Stop Chasing Ghosts: How Five-Number Summaries Reveal Real Anomalies

Boo. No séance required.

Feb 20, 2025

Imagine this scenario: Your CISO wants you to investigate thousands of endpoint events for a potential threat. The data floods in, but it’s just noise. Spikes here, dips there, nothing concrete. Searches for known indicators turn up nothing. You’re chasing ghosts 👻. Now what?

This is where a simple but powerful statistical tool – the five-number summary – comes in. Instead of relying on averages that can be easily skewed by outliers or waiting for known indicators that may miss emerging threats, the five-number summary gives you a clearer view of your data. It highlights true outliers so you can focus on what matters. In threat hunting, this technique can be the difference between catching an attack early and spending the entire day chasing false-positive rabbit holes.

🚨 WARNING 🚨 THIS POST INVOLVES MATH (not that M-ATH). IF THAT MAKES YOU CRINGE - girl, SAME. BUT I PROMISE IT WILL BE EASY TO UNDERSTAND AND YOU WILL BE A BETTER HUNTER AFTER UNDERSTANDING THIS CONCEPT. /end rant

Why Five-Number Summaries Matter

Ever notice how a single outlier can completely skew an average? Or how "normal" behavior in your environment varies wildly throughout the day (especially if you are a global company)? This is why seasoned threat hunters don't rely only on averages.

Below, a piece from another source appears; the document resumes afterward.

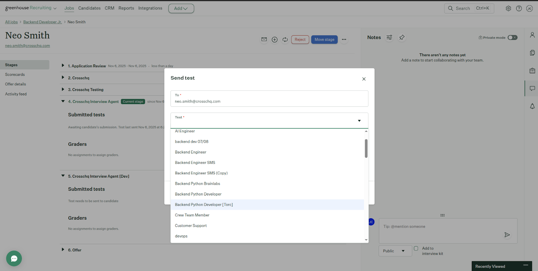
Task: Select Backend Python Developer [Torc] option
Action: (x=204, y=205)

🥁Enter the five-number summary. Rather than selecting a single "best" statistic, it provides five key data points, offering a more comprehensive view of what's going on.

The Five-Number Summary ✋: Your New Hunting Tool

The five-number-summary is a fundamental statistical concept that includes:

Minimum (smallest observation)
Lower quartile or first quartile (Q1)
Median (the middle value)
Upper quartile or third quartile (Q3)
Maximum (largest observation)

Why these five numbers over other statistics? These values provide a complete snapshot of the dataset: minimum and maximum show extremes, quartiles break it into meaningful segments, and the median gives a true center point. Even better, this summary can be visualized using a box plot (aka cat and whisker plot. yes, really 🐈). More on that later, but just know it’s an easy way to spot outliers at a glance.

Basic Five-Number Query in Splunk

Let’s start by looking at New Process Creation events (or, simply put, process execution) in Windows Event Logs, specifically for notepad.exe. Yeah, you know that notes app people like to use? This is a very simple way to look at activity, feel free to swap for another exe. Remember - Since this is statistics, we will have to focus on numerical values. For the example below, we are using the count of events.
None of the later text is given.